18
de maio de 2014 | N° 17800
CÓDIGO
DAVID | David Coimbra
Vida de solteiro – o
improviso
Então...
Ao escrever o “o” redondo de “então”, ocorreu-me que os paulistas começam
histórias com então, mas não tenho nada contra paulistas, então: Então lá está
você com a coisinha que colheu do terreno fértil da noite como quem colhe a
mais olorosa camélia do mais florido jardim. Aliás, sobre camélias, a história
da Dama das Camélias, do Dumas Filho, consagrou a camélia como uma flor sem
perfume, já que a “dama” do romance, doente que estava, ficava nauseada com o
cheiro forte das flores, e por isso só aceitava camélias, que, segundo Dumas,
não têm cheiro, e assim a dama morreu cercada delas. Só que descobri, depois de
ler o livro, que a camélia tem odor, sim, suave, mas tem, e bom odor.
Mas
estava falando da sua camélia. Daquela coisinha que você trouxe para a sua
choupana numa madrugada feliz. Vocês já se amaram e você está satisfeito com
seu desempenho taurino, achando que impressionou, e ela está lânguida como uma
gata preguiçosa e aparentemente saciada, mas não, ela não está saciada, não de
todo, porque, olhando para você com aqueles olhos felinos dela, ela ronrona,
quase fazendo miau:
–
Estou com fome...
Fome?

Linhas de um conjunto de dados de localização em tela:
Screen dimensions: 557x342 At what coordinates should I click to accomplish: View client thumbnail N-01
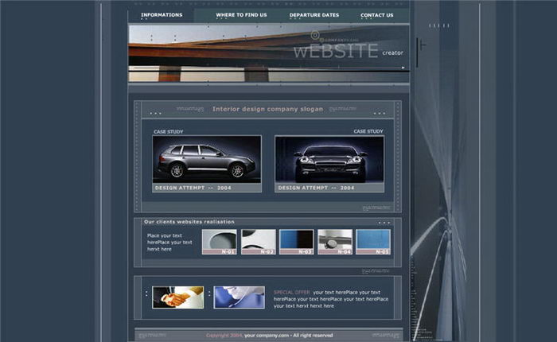pos(220,241)
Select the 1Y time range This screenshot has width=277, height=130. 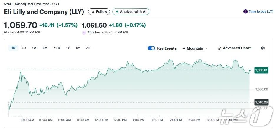click(68, 48)

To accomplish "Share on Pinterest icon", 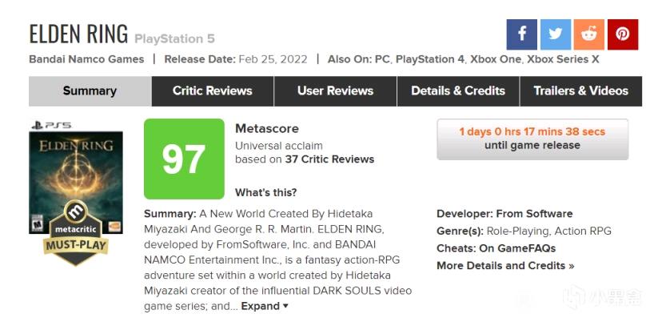I will pyautogui.click(x=623, y=34).
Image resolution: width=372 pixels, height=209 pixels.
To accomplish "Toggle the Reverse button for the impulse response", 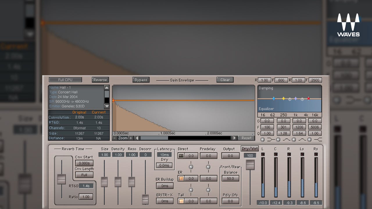I will tap(100, 80).
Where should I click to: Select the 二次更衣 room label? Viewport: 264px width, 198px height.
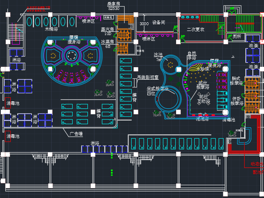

## Tarefas a realizar
• 1. Responda, com base na crônica:
(a) Quem escreveu A Dama das Camélias, segundo o texto?
(b) O que o cronista descobriu sobre a camélia depois de ler o livro?
(c) Com que fala a mulher interrompe o momento de satisfação do parceiro?
• 2. Selecione na listagem cada linha que contém a palavra "should" e copie-a.
A crônica e a listagem não têm relação entre si.

## Respostas em ordem
• 1.
(a) Dumas Filho.
(b) Que a camélia tem odor, suave, mas bom.
(c) "Estou com fome..."

• 2.
Screen dimensions: 557x342 At what coordinates should I click to accomplish: View client thumbnail N-01
Where should I click to: Select the 二次更衣 room label? Viewport: 264px width, 198px height.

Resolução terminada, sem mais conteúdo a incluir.